■ RECORD LIST
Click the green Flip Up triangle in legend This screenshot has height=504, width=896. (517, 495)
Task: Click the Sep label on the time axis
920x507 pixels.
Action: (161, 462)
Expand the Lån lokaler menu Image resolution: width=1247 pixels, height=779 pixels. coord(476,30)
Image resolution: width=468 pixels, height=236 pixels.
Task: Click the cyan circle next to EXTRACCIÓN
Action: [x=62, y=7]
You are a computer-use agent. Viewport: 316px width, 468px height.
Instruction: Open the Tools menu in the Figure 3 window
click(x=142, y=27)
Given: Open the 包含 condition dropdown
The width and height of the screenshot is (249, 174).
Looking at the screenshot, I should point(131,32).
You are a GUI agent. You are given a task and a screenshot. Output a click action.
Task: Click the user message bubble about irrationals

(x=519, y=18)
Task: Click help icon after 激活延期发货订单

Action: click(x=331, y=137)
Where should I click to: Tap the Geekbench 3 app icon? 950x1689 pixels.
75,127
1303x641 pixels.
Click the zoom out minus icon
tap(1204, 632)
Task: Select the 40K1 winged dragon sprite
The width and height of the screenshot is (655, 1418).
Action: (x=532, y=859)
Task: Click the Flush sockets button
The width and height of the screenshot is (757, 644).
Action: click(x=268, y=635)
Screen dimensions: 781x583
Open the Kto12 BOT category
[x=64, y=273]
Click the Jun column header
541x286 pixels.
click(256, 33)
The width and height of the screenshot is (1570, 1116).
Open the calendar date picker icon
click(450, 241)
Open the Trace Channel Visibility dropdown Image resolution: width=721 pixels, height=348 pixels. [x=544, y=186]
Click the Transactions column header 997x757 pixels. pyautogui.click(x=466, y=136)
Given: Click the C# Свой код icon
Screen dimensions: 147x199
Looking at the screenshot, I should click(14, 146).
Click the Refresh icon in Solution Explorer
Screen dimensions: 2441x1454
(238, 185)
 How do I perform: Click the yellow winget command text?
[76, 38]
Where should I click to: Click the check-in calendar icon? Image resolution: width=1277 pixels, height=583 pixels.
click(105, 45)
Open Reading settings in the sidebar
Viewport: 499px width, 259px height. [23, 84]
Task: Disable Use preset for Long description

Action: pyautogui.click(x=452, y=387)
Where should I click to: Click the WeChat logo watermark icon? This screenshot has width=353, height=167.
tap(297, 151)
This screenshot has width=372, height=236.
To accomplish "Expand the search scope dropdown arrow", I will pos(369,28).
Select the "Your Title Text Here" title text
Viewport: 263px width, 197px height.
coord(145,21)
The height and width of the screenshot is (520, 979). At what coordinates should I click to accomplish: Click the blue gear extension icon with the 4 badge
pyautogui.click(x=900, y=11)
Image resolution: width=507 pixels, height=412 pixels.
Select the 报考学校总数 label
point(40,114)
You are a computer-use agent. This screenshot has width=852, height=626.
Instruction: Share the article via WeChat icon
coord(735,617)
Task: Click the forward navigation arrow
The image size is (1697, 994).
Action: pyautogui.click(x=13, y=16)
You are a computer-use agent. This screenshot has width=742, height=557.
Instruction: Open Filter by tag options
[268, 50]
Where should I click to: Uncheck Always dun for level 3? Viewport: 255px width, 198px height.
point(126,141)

■ SHORT EXERCISE
Reproduce every line from the one containing "has width=742, height=557." down to the end of the items, each line in full. Multiply every coordinate in the answers by 0.8 and round to whole numbers, with halves rounded up.

■ TASK SOLUTION
You are a computer-use agent. This screenshot has width=742, height=557.
Instruction: Open Filter by tag options
[214, 40]
Where should I click to: Uncheck Always dun for level 3? Viewport: 255px width, 198px height.
point(101,113)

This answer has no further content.